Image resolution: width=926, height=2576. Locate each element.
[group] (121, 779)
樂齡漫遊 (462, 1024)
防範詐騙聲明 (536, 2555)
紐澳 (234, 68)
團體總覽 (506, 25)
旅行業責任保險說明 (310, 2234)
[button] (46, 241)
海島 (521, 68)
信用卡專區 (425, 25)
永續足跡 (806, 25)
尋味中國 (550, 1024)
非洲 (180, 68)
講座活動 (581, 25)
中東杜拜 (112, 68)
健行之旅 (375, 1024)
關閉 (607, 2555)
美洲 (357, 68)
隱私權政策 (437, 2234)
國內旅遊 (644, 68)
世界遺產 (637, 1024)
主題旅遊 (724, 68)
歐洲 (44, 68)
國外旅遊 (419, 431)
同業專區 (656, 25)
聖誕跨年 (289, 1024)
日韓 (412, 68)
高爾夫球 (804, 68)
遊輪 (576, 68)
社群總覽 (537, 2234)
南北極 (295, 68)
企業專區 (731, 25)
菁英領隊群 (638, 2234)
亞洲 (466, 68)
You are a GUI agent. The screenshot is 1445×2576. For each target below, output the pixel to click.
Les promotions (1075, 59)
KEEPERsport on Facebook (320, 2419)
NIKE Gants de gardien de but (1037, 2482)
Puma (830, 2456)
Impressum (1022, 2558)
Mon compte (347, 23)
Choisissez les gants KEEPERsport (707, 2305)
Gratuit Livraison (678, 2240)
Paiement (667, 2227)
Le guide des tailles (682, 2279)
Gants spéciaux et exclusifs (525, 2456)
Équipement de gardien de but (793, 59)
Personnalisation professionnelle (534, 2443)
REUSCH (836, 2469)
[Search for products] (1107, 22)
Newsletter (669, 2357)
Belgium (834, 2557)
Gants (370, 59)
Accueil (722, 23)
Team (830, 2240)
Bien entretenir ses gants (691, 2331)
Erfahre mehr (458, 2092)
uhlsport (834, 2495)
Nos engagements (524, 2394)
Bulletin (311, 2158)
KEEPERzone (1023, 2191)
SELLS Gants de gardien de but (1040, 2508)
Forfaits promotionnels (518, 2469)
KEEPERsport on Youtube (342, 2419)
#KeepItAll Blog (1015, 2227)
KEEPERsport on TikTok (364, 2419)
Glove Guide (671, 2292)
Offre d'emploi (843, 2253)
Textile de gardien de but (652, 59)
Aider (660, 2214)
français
***
### WHAT IS EXPECTED:
Without altering a single word, copy the listing above.

### RESPONSE AREA:
Image resolution: width=926, height=2576. Locate each element.
[group] (121, 779)
樂齡漫遊 (462, 1024)
防範詐騙聲明 (536, 2555)
紐澳 (234, 68)
團體總覽 (506, 25)
旅行業責任保險說明 (310, 2234)
[button] (46, 241)
海島 (521, 68)
信用卡專區 (425, 25)
永續足跡 (806, 25)
尋味中國 (550, 1024)
非洲 (180, 68)
講座活動 (581, 25)
中東杜拜 (112, 68)
健行之旅 (375, 1024)
關閉 (607, 2555)
美洲 (357, 68)
隱私權政策 (437, 2234)
國內旅遊 (644, 68)
世界遺產 (637, 1024)
主題旅遊 (724, 68)
歐洲 (44, 68)
國外旅遊 (419, 431)
同業專區 (656, 25)
聖誕跨年 (289, 1024)
日韓 (412, 68)
高爾夫球 (804, 68)
遊輪 (576, 68)
社群總覽 (537, 2234)
南北極 (295, 68)
企業專區 (731, 25)
菁英領隊群 (638, 2234)
亞洲 (466, 68)
You are a GUI agent. The screenshot is 1445×2576. For each target below, output the pixel to click.
Les promotions (1075, 59)
KEEPERsport on Facebook (320, 2419)
NIKE Gants de gardien de but (1037, 2482)
Puma (830, 2456)
Impressum (1022, 2558)
Mon compte (347, 23)
Choisissez les gants KEEPERsport (707, 2305)
Gratuit Livraison (678, 2240)
Paiement (667, 2227)
Le guide des tailles (682, 2279)
Gants spéciaux et exclusifs (525, 2456)
Équipement de gardien de but (793, 59)
Personnalisation professionnelle (534, 2443)
REUSCH (836, 2469)
[Search for products] (1107, 22)
Newsletter (669, 2357)
Belgium (834, 2557)
Gants (370, 59)
Accueil (722, 23)
Team (830, 2240)
Bien entretenir ses gants (691, 2331)
Erfahre mehr (458, 2092)
uhlsport (834, 2495)
Nos engagements (524, 2394)
Bulletin (311, 2158)
KEEPERzone (1023, 2191)
SELLS Gants de gardien de but (1040, 2508)
Forfaits promotionnels (518, 2469)
KEEPERsport on Youtube (342, 2419)
#KeepItAll Blog (1015, 2227)
KEEPERsport on TikTok (364, 2419)
Glove Guide (671, 2292)
Offre d'emploi (843, 2253)
Textile de gardien de but (652, 59)
Aider (660, 2214)
français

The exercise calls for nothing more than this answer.